▶ _Given data_:
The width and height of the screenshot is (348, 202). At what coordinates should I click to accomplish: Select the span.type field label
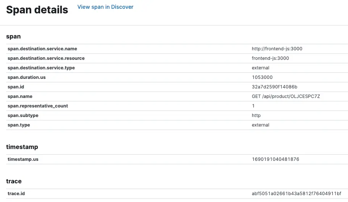point(19,125)
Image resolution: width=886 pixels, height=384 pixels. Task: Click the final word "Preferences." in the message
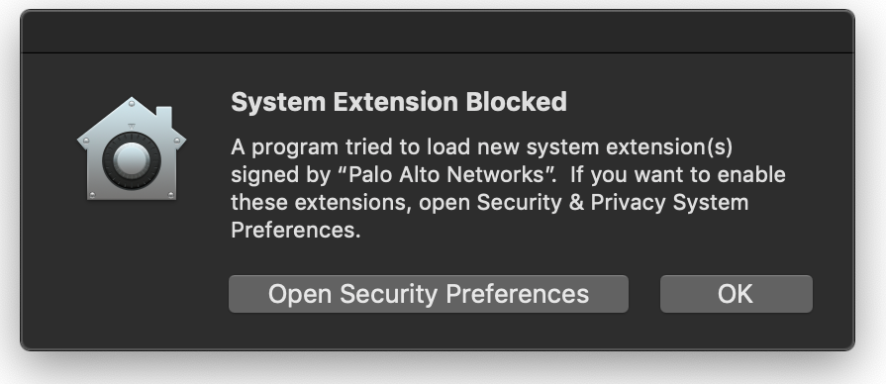296,230
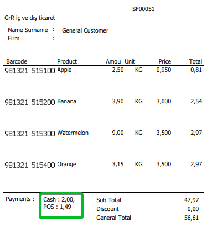Click the receipt number SF00051
The image size is (207, 243).
click(x=143, y=9)
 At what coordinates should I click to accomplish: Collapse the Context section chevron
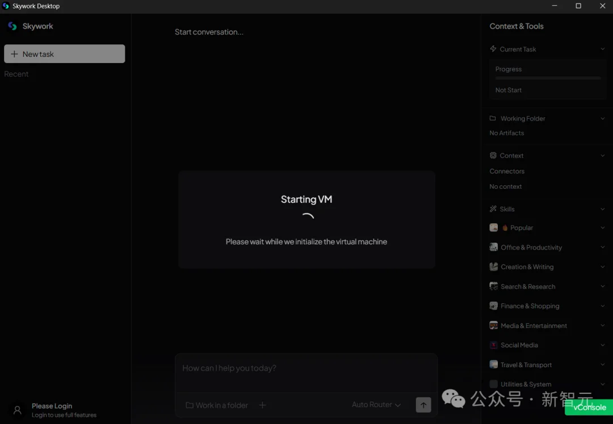tap(602, 156)
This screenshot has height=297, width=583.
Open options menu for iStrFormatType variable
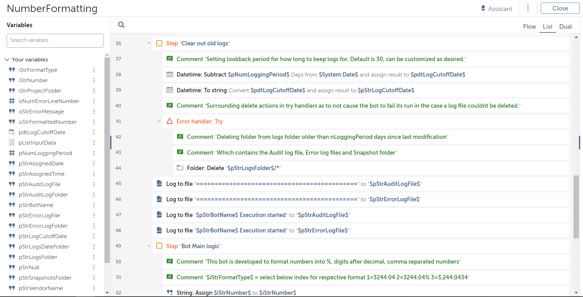pos(94,70)
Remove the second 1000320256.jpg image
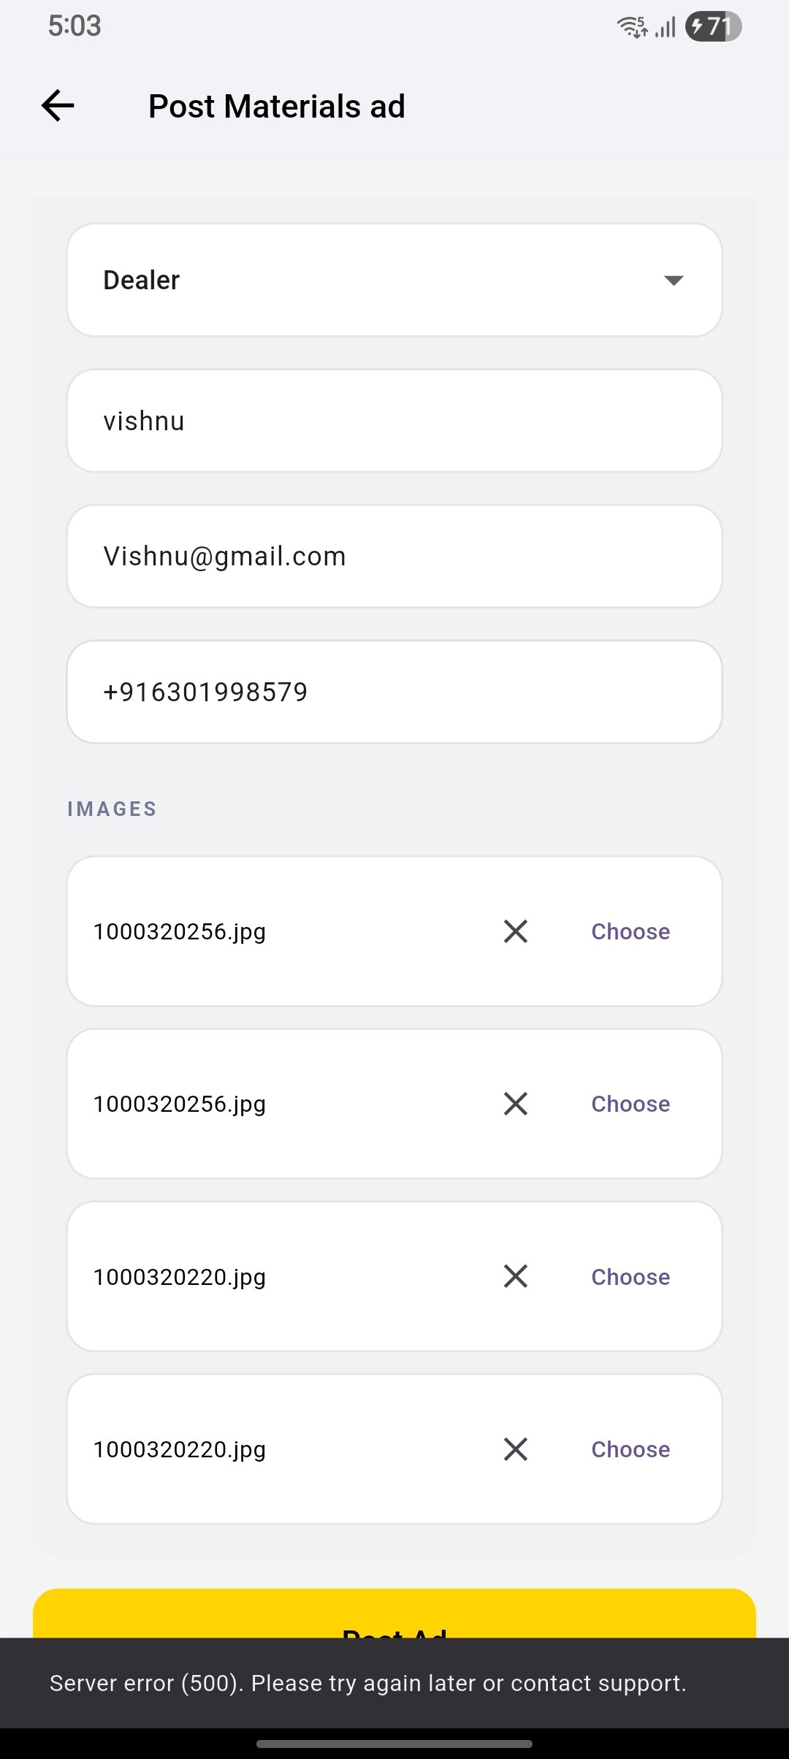Screen dimensions: 789x1759 click(x=516, y=1104)
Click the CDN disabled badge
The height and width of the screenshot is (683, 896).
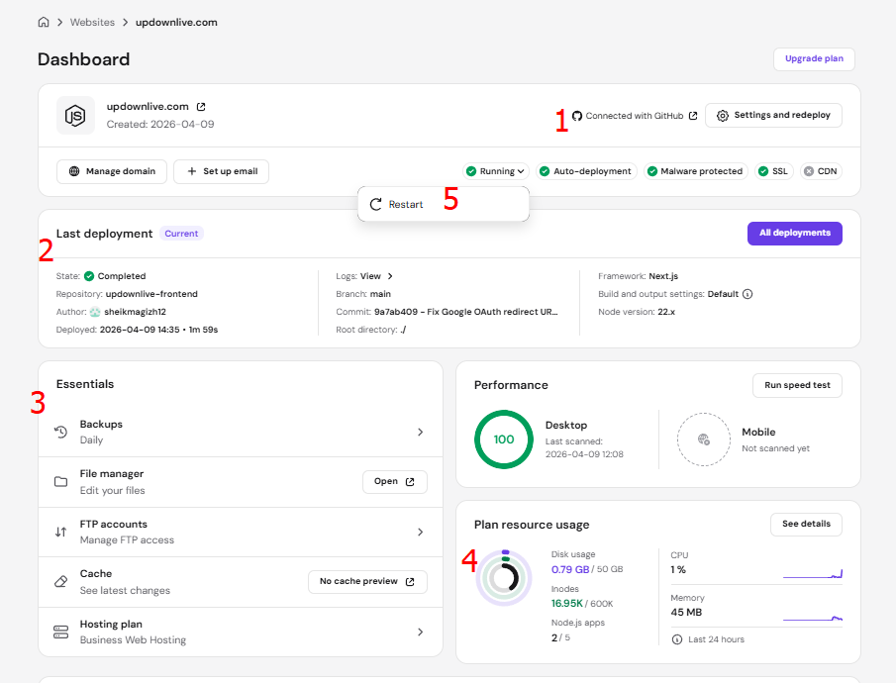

▶ _Exercise aim_: When you set down the material above, keep every word exact and include no pictures.

▶ _Answer below_:
The width and height of the screenshot is (348, 202). At what coordinates should I click to accomplish: Select the span.type field label
point(19,125)
Image resolution: width=886 pixels, height=384 pixels. Task: Click the final word "Preferences." in the message
296,230
Click the receipt number SF00051
The image size is (207, 243).
click(x=143, y=9)
 At what coordinates should I click to accomplish: Collapse the Context section chevron
tap(602, 156)
This screenshot has height=297, width=583.
Open options menu for iStrFormatType variable
pos(94,70)
Remove the second 1000320256.jpg image
Screen dimensions: 789x1759 click(x=516, y=1104)
Click the CDN disabled badge
The height and width of the screenshot is (683, 896).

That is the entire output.